Wolf Lake © Ryan Mariotti
The comment here that people stayed in their apartments because they were” forced to do so”, and parents were “rightly too afraid to venture into the outdoors” is disturbing and hopefully inaccurate, especially here in Canada. Municipal, provincial and federal health authorities and political leaders never advised we not go outside, unless we were quarantining after travel or isolating because of possible infection.
In our area of Southern Ontario, our forests and trails were inundated with new users. It’s wonderful to know more people are enjoying nature but it’s a double-edged sword. Most were responsible but many left behind toilet paper, used diapers, coffee cups and other litter. My hope is we can all be more in touch with the miracle that is our planet, with respect and restraint, and if we go into additional lockdowns that parents get their kids outside as much as possible!
David Suzuki said human beings need the outdoors, forests etc. and he mentioned that scientists had noticed that heart rate and tension were all reduced by people who regularly got out into the greenery. I, myself notice that I relax when I am working in my garden, and I wonder if all the scents given off by plants are the chemicals that help produce this state. If so, perhaps psychiatrists should look to see if they help their anxious patients too. I’d be curious to know if there have been any studies along these lines.

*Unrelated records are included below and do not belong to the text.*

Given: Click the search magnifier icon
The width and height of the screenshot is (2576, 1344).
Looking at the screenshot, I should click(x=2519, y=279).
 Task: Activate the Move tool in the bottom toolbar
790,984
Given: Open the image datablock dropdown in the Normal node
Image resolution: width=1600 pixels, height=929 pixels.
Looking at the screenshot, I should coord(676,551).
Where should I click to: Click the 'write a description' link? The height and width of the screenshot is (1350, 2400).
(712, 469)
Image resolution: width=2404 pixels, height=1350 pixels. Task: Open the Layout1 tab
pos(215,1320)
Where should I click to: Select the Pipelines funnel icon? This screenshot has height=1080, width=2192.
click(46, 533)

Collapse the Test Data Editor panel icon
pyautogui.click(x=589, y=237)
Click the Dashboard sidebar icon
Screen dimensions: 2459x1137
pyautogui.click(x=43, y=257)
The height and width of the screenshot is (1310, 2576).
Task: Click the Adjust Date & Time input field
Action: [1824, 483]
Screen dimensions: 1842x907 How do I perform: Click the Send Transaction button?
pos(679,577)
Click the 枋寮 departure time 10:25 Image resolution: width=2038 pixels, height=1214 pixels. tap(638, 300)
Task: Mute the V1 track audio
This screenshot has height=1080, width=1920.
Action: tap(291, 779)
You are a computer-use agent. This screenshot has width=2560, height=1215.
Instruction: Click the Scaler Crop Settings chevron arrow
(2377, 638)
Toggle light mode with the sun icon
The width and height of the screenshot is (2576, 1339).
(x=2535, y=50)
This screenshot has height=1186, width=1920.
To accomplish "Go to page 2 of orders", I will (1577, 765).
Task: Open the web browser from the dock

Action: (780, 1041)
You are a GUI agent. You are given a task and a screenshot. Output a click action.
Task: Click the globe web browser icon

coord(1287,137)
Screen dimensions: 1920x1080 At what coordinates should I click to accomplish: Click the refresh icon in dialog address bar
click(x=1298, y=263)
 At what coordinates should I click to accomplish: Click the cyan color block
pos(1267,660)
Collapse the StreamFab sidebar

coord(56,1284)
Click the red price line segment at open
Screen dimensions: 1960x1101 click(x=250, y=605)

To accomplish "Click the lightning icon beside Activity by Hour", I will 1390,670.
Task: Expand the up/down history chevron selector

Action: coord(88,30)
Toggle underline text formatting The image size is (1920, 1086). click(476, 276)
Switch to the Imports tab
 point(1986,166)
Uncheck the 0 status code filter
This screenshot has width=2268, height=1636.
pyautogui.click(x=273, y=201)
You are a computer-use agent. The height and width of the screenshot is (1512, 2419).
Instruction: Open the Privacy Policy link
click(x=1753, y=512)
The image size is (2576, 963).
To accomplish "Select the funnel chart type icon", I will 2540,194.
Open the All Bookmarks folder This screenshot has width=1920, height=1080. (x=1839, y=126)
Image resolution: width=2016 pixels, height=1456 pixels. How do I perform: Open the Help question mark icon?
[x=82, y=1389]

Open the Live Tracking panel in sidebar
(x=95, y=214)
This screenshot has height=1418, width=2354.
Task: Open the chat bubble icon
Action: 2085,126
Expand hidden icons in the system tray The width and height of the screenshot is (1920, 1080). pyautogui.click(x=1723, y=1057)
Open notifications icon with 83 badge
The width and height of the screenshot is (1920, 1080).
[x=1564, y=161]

Thanks everyone for the nice and though-provoking comments.
I love this article! So important to keep tuning into to our true source.
I offer a daily podcast to serve this purpose. Sunrise with Willow. We are so blessed to live with these rich land and waters.
Thank you again for your inspiring words Julee!!
Beautifully written…
And right on !
RM
Sky-rocketing prices of lumber during Covid restrictions showed we must have sustainable forests: for lumber, for tourism, for hunting fishing, birdwatching, treking, canoe-camping, … A great time to awaken the governments to the proper balance of mental and physical health, and then marketing lumber, fish, tourism when the structures, and ecosystems, are balanced.
Have fun planning!
Yes, Mother Nature Gaia is to be respected and cherished. It was lovely to feel her rejuvenate when we shut down our destructive human activities…… no cars on the roads, no airplanes in the sky. The air felt cleaner ………. I hope we can learn to be less on a consumer path to our planetary demise. Let us all wake up and grow backyard gardens or indoor microgreens to see, feel and taste ‘real food’ again.
Thank you for this Julie, I agree with every word of it.—Monte
Climate change? Read: https://judithcurry.com/
First Nation people are the answer to our biodiversity problem; now besieged by litigation from the state.
Your analysis of the ‘woods coming alive’ with activity is accurate only for a very few citizens. Most city dwellers (for example) on the globe were stuck in their apartments (high rise or otherwise), homes or poverty-caused enclosures…. and forced to do so, rather then freely treking provincial trails or remote beaches. Most parents with children were rightly too afraid to venture into the beautiful outdoors, even if they had a means (car, etc) to get there. I do wish that ‘nature called’ to everyone equally; maybe someday that will be true. Hopefully! Take care Julee, be safe and happy. JD
Hello,
I was recently informed that 1 million acres of Boreal Forest are disappearing each year to manufacture toilet paper. Do you know why this is permitted?